The role of triacylglycerol as a reservoir of polyunsaturated fatty acids for the rapid production of chloroplastic lipids in certain microalgae Academic Article uri icon


  • Many microalgae are known to accumulate triacylglycerols (TAGs), especially under nitrate starvation. Generally, these TAGs are predominantly constructed of saturated and monounsaturated fatty acids. In contrast, the TAGs of the red microalga Porphyridium cruentum are rich in arachidonic acid (AA, 20:4 omega6) and eicosapentaenoic acid (EPA, 20:5 omega3).
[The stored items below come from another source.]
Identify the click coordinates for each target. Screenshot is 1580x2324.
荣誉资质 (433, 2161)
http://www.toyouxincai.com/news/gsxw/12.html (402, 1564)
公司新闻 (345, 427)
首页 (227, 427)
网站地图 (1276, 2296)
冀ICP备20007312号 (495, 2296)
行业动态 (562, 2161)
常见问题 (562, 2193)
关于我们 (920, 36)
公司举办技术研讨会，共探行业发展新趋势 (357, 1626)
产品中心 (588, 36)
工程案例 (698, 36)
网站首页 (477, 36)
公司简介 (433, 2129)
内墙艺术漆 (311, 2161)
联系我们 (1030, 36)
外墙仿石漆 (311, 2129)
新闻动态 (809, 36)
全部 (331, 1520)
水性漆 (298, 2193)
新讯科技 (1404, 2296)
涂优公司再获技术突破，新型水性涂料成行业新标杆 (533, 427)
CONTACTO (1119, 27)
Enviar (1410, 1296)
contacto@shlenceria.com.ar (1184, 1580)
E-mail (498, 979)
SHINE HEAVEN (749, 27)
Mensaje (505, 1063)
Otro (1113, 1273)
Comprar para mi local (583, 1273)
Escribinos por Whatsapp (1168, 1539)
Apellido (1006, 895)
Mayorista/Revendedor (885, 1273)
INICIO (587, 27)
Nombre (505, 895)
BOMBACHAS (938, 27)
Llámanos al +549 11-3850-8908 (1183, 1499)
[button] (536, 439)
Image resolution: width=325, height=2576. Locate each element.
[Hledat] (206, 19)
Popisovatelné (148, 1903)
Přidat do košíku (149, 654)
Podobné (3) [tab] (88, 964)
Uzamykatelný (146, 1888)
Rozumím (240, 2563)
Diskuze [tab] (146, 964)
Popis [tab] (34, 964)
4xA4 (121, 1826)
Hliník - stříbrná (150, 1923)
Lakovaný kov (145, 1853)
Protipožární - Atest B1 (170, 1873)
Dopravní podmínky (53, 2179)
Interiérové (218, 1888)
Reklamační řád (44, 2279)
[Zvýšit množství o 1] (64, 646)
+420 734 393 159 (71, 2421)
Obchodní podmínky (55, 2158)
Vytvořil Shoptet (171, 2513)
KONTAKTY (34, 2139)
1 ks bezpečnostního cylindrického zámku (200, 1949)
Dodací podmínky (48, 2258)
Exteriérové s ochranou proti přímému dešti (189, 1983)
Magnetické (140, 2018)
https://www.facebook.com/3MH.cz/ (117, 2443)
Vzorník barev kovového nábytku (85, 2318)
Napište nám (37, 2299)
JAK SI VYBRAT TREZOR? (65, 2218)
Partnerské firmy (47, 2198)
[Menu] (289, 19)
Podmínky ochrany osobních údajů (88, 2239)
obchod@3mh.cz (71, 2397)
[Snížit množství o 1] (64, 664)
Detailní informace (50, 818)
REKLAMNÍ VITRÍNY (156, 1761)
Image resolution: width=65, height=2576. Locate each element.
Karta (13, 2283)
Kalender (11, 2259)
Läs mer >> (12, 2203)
A mutant of this alga, impaired of growth at suboptimal temperatures, was shown to have reduced levels of EPA and of the eukaryotic molecular species of monogalactosyldiacylglycerol (MGDG) and an elevated level of TAG. Labelling experiments have shown that labelling of wild-type TAGs decreased, whereas that of the mutant remained high. Contemporarily, eukaryotic MGDG of the mutant was less labelled. Similarly, TAGs of the green alga Tl2, which can grow at a low temperature, are extremely rich in AA. We have labelled exponentially growing cultures of T12 kept at 25 degrees C with radioactive AA and cultivated the cultures for a further 12 h at 25 degrees C, 12 degrees C or 4 degrees C. At low temperatures, labelled AA was transferred from TAGs to polar lipids. These findings may indicate that polyunsaturated fatty acids that can be incorporated into the membranes, enabling the organism to quickly respond to low-temperature-induced stress.